Change 938228 had a related patch set uploaded (by Filippo Giunchedi; author: Filippo Giunchedi):

[operations/puppet@production] udp2log: run mw-log-cleanup after logrotate

https://gerrit.wikimedia.org/r/938228

Change 938228 merged by Filippo Giunchedi:

[operations/puppet@production] udp2log: run mw-log-cleanup after logrotate

https://gerrit.wikimedia.org/r/938228

fgiunchedi claimed this task.

This is working as expected (i.e. mw-log-cleanup waits for logrotate to be done, if it is running)

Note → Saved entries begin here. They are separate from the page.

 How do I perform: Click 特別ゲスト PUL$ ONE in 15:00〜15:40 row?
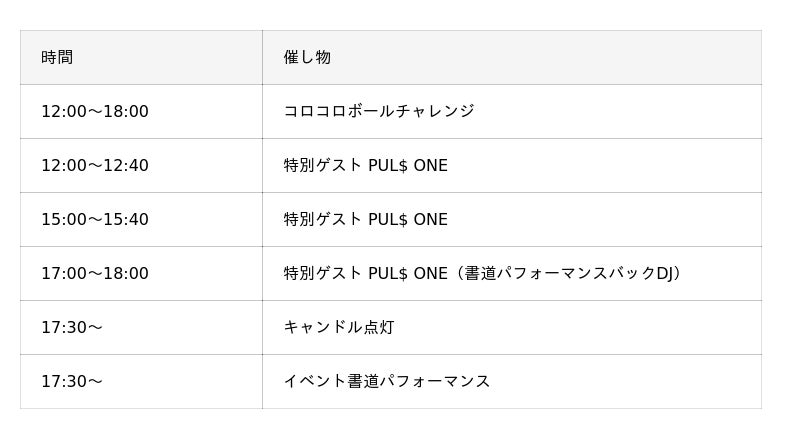coord(365,219)
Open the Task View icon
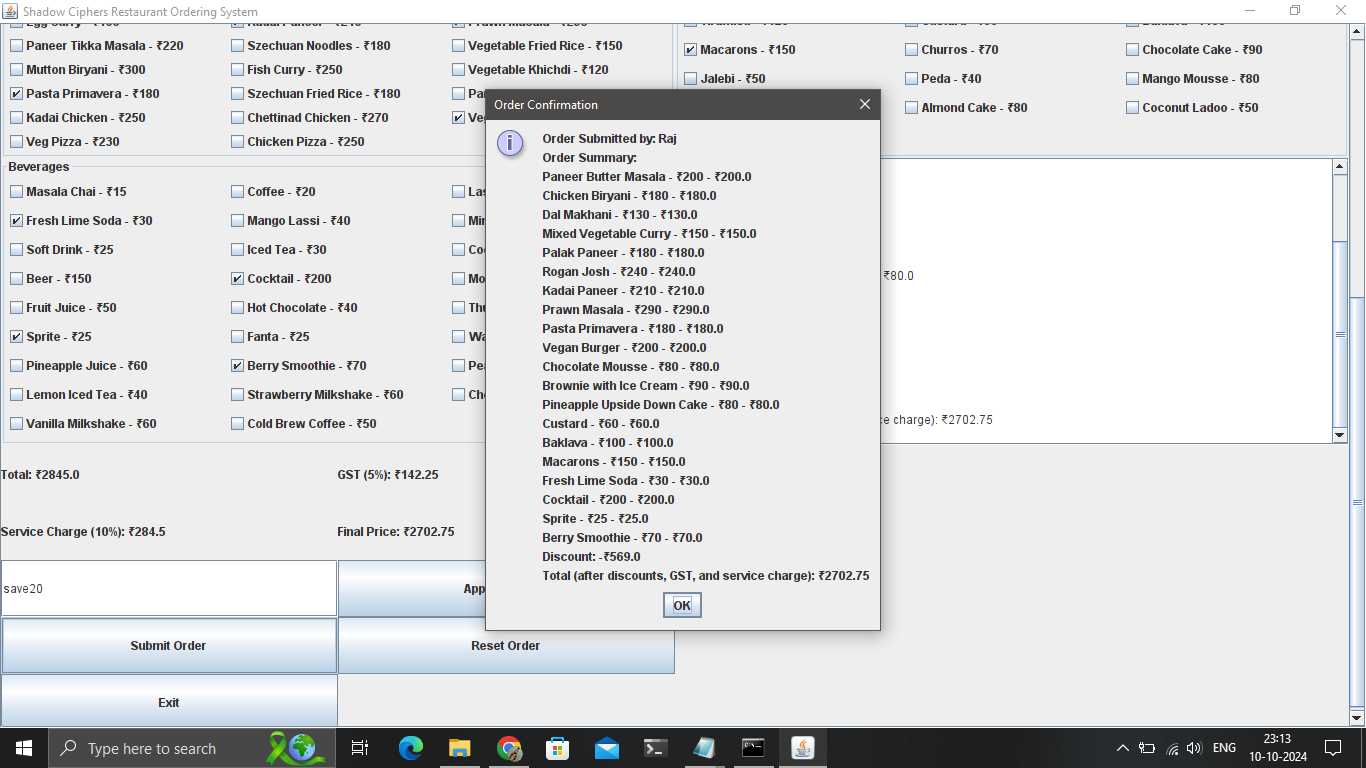The height and width of the screenshot is (768, 1366). pos(360,748)
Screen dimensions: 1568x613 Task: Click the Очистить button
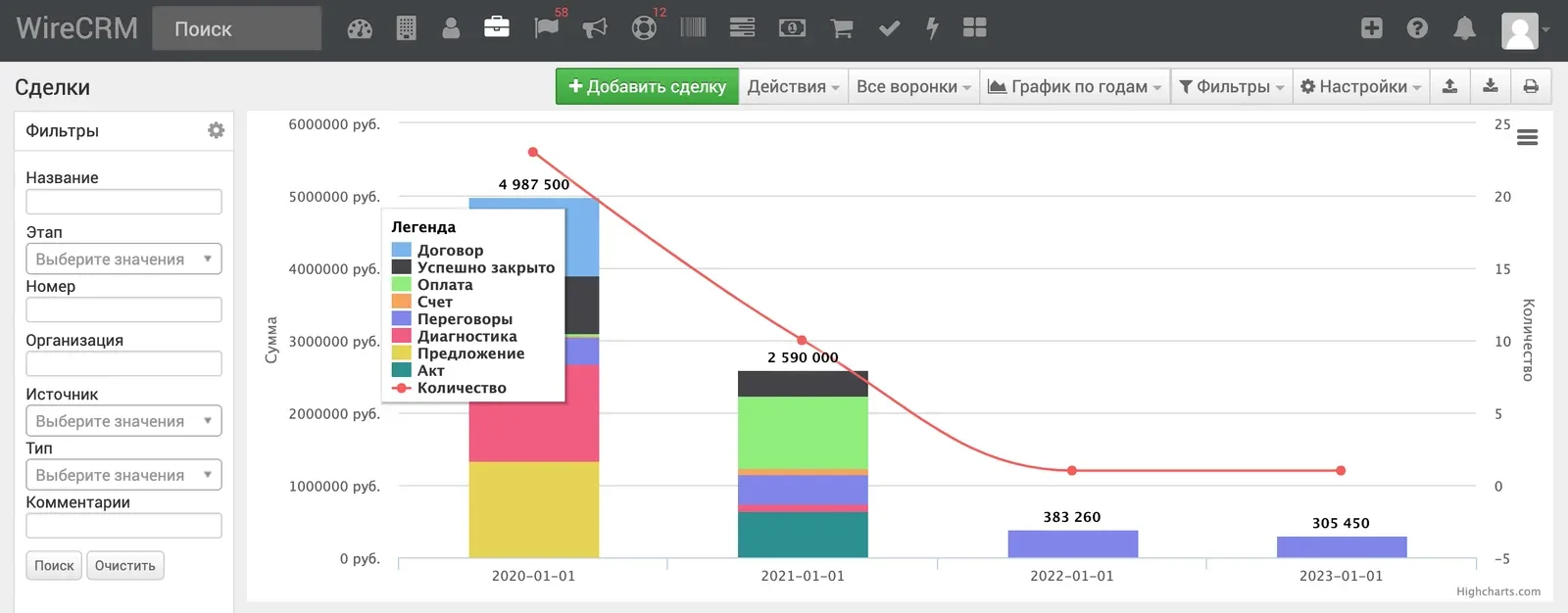[125, 565]
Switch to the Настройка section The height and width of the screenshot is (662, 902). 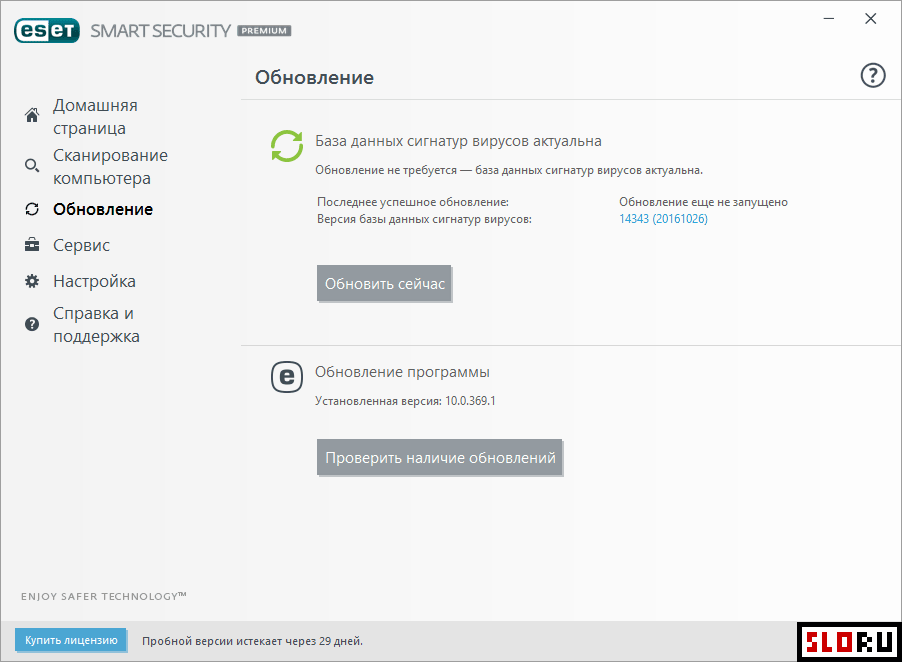tap(94, 281)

Jul 18 00:00:06 mwlog2002 systemd[1]: Starting Rotate log files...
Jul 18 03:06:55 mwlog2002 systemd[1]: logrotate.service: Succeeded.
Jul 18 03:06:55 mwlog2002 systemd[1]: Finished Rotate log files.
Jul 18 03:06:55 mwlog2002 systemd[1]: logrotate.service: Consumed 2h 45min 24.592s CPU time.
Jul 18 03:06:55 mwlog2002 systemd[1]: Starting Rotate log files...
Jul 18 03:13:32 mwlog2002 systemd[1]: logrotate.service: Succeeded.
Jul 18 03:13:32 mwlog2002 systemd[1]: Finished Rotate log files.
Jul 18 03:13:32 mwlog2002 systemd[1]: logrotate.service: Consumed 6min 7.209s CPU time.
Jul 18 03:13:32 mwlog2002 systemd[1]: Starting cleanup mediawiki logs...
Jul 18 03:13:36 mwlog2002 systemd[1]: mw-log-cleanup.service: Succeeded.
Jul 18 03:13:36 mwlog2002 systemd[1]: Finished cleanup mediawiki logs.
lmata triaged this task as Medium priority.Jul 18 2023, 5:35 PM
lmata moved this task from Inbox to Prioritized on the Observability-Logging board.
lmata moved this task from Inbox to Done on the SRE Observability (FY2023/2024-Q1) board.